19    The solicitor for the respondent, Mr Nathan Job, has sworn an affidavit dated 5 August 2019 which refers to a sequence of correspondence and emails by which he has been trying to obtain information about the assets and liabilities of Mr Hughes having regard to the judgment debt payable to the respondent. That correspondence also refers to the steps taken by the respondent under the Bankruptcy Act to try and recover the amount of the debt due under the orders of the primary judge. In particular, I have had the benefit of reading the letters of Mr Job dated 18 July 2019 and 22 July 2019. In those letters, Mr Job presses for details about the sale of the property at 2 Stewarts Road, Clunes. Mr Job also expresses concern about these matters in the context of the act of bankruptcy in failing to comply with the bankruptcy notice (or otherwise take steps in relation to it). Mr Job says in his letters and in the application today that he has made a request under s 167 of the Evidence Act 1995 (Cth) in terms of the definition of “request” in s 166 of that Act and in light of non-compliance with the request an order is sought under s 169 of that Act. Those sections fall within Div 1 of Pt 4.6 of Ch 4 of the Act. Chapter 4 deals with “Proof” in relation to proceedings and Pt 4.6 deals with “Ancillary provisions”. Division 1 of Pt 4.6 addresses “Requests to produce documents or call witnesses”. It is not entirely clear that these provisions apply in the immediately present circumstances having regard to the purposes those provisions, the Division and the Chapter serve. In view of the orders to be made, it is not necessary to take those matters any further.

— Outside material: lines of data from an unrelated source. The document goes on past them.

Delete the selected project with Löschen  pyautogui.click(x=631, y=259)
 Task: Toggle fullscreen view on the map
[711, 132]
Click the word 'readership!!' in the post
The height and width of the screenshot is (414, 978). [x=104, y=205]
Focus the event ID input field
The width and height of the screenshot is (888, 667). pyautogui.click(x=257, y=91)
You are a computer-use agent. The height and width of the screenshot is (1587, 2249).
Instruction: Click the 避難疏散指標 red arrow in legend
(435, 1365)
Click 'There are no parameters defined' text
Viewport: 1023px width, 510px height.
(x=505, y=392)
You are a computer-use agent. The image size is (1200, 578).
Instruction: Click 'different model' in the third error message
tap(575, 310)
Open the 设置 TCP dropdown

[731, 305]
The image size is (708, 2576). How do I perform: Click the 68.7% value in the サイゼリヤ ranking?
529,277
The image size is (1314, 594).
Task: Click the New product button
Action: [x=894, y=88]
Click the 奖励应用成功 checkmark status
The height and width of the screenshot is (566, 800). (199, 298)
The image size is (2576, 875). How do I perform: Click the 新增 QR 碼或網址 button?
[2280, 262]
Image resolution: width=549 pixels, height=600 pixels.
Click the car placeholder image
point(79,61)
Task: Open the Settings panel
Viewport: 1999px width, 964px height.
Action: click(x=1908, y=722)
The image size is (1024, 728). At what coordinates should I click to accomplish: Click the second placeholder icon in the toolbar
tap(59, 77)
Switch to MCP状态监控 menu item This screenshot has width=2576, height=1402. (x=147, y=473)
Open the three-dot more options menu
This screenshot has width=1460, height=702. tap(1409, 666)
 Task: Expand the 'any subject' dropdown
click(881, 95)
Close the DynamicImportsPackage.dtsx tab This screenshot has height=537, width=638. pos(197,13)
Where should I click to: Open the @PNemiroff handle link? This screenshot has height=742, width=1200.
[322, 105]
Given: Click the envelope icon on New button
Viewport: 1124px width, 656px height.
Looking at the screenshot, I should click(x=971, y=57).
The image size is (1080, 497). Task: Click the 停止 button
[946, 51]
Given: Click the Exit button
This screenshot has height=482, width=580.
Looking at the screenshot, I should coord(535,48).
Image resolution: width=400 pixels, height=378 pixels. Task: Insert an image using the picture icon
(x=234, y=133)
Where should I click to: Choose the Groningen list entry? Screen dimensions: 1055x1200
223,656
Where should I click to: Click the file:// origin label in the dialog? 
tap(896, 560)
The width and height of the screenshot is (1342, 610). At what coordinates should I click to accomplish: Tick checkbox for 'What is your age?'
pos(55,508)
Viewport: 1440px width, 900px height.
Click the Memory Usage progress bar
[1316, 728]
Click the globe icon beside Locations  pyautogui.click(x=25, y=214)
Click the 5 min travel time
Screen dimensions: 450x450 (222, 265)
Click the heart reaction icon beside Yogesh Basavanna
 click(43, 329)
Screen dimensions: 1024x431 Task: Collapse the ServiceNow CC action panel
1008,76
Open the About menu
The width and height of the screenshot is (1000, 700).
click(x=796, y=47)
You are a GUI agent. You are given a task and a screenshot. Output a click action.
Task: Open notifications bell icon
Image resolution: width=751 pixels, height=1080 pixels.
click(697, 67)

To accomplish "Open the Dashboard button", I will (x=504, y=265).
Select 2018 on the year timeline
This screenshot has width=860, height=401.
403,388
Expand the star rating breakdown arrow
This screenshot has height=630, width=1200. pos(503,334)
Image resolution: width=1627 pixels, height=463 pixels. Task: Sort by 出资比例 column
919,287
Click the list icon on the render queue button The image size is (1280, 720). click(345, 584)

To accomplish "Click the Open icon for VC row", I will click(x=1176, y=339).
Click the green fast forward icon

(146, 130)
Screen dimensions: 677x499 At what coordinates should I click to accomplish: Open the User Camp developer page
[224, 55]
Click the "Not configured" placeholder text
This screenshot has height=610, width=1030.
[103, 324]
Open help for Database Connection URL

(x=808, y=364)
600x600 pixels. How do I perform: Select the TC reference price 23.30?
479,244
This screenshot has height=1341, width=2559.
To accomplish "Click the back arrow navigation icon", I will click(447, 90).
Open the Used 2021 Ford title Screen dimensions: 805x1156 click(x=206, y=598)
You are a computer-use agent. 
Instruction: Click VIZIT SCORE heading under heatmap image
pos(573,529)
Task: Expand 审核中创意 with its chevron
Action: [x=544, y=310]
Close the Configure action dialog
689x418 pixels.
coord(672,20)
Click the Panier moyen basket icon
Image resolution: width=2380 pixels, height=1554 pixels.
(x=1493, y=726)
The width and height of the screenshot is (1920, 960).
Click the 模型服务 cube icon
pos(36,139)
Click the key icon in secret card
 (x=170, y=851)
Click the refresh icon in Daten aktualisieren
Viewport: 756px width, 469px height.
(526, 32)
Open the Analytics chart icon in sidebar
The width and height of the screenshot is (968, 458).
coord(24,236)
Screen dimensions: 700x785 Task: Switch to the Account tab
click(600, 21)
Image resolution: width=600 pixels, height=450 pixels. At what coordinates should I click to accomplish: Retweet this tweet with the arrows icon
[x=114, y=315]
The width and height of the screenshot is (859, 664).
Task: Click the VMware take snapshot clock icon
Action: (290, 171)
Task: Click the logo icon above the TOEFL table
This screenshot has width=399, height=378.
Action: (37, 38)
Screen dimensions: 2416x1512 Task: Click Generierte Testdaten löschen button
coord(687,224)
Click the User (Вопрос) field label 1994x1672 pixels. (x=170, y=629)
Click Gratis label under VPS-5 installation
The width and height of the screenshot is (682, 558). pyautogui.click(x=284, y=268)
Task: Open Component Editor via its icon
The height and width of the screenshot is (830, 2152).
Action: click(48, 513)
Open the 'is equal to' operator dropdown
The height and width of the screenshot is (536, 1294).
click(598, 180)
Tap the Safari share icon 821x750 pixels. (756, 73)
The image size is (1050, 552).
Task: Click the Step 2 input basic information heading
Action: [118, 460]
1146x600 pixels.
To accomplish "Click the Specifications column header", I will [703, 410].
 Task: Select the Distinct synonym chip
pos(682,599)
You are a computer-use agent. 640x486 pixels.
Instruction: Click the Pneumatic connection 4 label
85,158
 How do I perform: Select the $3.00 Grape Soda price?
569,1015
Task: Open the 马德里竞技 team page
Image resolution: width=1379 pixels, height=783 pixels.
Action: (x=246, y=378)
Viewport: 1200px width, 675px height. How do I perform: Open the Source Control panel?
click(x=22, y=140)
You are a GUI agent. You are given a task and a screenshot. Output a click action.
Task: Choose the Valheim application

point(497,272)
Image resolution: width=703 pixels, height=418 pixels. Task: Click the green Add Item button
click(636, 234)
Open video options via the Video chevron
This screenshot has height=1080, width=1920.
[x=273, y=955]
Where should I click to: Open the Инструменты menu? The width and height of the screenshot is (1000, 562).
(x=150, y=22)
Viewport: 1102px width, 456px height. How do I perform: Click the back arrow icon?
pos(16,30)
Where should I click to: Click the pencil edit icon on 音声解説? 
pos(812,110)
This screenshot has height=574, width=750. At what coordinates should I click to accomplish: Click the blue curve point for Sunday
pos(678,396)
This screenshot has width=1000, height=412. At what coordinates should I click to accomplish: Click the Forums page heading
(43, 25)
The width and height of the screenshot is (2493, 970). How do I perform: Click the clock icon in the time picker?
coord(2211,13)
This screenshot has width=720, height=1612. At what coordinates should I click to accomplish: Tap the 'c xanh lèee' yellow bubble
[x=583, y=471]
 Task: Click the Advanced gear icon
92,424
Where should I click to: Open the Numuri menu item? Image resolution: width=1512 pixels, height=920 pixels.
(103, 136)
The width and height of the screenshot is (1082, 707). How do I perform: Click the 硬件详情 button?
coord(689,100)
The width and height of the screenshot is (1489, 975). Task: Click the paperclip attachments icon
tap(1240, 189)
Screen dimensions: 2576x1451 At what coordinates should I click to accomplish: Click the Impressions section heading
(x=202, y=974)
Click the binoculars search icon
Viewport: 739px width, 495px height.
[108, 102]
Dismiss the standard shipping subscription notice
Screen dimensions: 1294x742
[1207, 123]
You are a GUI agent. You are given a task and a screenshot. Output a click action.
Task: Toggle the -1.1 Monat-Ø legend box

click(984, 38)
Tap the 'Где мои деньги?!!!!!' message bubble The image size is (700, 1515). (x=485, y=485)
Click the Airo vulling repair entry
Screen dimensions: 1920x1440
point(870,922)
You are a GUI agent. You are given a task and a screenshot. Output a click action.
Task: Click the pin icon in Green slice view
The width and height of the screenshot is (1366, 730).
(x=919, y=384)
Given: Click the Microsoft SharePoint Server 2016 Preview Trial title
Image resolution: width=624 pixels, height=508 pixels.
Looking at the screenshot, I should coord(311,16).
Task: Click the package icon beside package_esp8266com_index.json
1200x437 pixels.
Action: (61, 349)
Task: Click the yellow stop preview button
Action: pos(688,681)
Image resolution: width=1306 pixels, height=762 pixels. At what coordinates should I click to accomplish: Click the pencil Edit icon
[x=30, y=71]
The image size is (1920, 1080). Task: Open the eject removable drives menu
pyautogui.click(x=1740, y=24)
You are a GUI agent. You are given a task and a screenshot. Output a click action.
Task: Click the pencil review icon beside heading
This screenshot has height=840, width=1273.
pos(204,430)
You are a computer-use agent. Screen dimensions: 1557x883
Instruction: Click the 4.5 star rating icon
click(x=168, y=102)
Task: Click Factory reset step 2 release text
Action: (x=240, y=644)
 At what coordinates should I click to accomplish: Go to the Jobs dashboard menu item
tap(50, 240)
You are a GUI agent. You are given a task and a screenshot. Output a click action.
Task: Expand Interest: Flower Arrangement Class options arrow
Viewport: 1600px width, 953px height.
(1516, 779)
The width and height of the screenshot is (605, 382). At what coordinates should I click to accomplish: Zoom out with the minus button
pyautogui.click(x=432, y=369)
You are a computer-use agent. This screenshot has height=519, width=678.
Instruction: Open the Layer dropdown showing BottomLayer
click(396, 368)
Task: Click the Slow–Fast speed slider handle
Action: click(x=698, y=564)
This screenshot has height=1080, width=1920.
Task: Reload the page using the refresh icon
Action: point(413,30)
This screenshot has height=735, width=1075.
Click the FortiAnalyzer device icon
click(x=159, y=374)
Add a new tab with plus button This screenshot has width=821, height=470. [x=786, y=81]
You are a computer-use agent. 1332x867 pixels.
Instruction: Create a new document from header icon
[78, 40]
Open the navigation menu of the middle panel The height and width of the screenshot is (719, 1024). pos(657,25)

20    The appellant says that in the event that a stay is not granted, his financial position will become “irreversible” as a consequence of the enforcement of the orders of Judge Vasta of 24 May 2019 and that he will be “seriously and irretrievably prejudiced”. The appellant says that, on the other hand, the respondent will suffer no prejudice should a stay be granted because all that will occur is that enforcement of the orders will be delayed, should the appeal be unsuccessful.

21    I am satisfied that the balance of convenience warrants granting a stay of the orders of the primary judge. I accept that the stay ought to be on conditions and a measure of protection should be afforded to the respondent who has the benefit of the present judgment albeit under challenge by way of an appeal. The stay will be conditioned upon terms, first, that the appellant pay $10,000 into Court or into an account to be established by the parties with monies held accumulating interest pending the determination of the appeal and, second, that the appellant give an undertaking to the Court that he will not encumber or cause to be encumbered by way of mortgage or charge or in any other way, the property located at 16 Byron Street, Bangalow in the State of New South Wales without the consent of the respondent or alternatively, without leave of the Court. The amount of $10,000 to be paid as described earlier is determined having regard to the apparent cash available to the appellant of $40,857 plus residual cash from the proceeds of sale of the property at Clunes of about $33,000 amounting to approximately $73,000 in all. Of course, the appellant is receiving medical attention and is unable to work. He does not expect to be earning an income for about six months and the only income would appear to be the rental from the lease described at para 18 of his affidavit which seems to suggest a monthly rental income of $4,166. This seems to me to strike the appropriate balance.

22    The costs of the application will be costs in the appeal.

I certify that the preceding twenty-two (22) numbered paragraphs are a true copy of the Reasons for Judgment herein of the Honourable Justice Greenwood.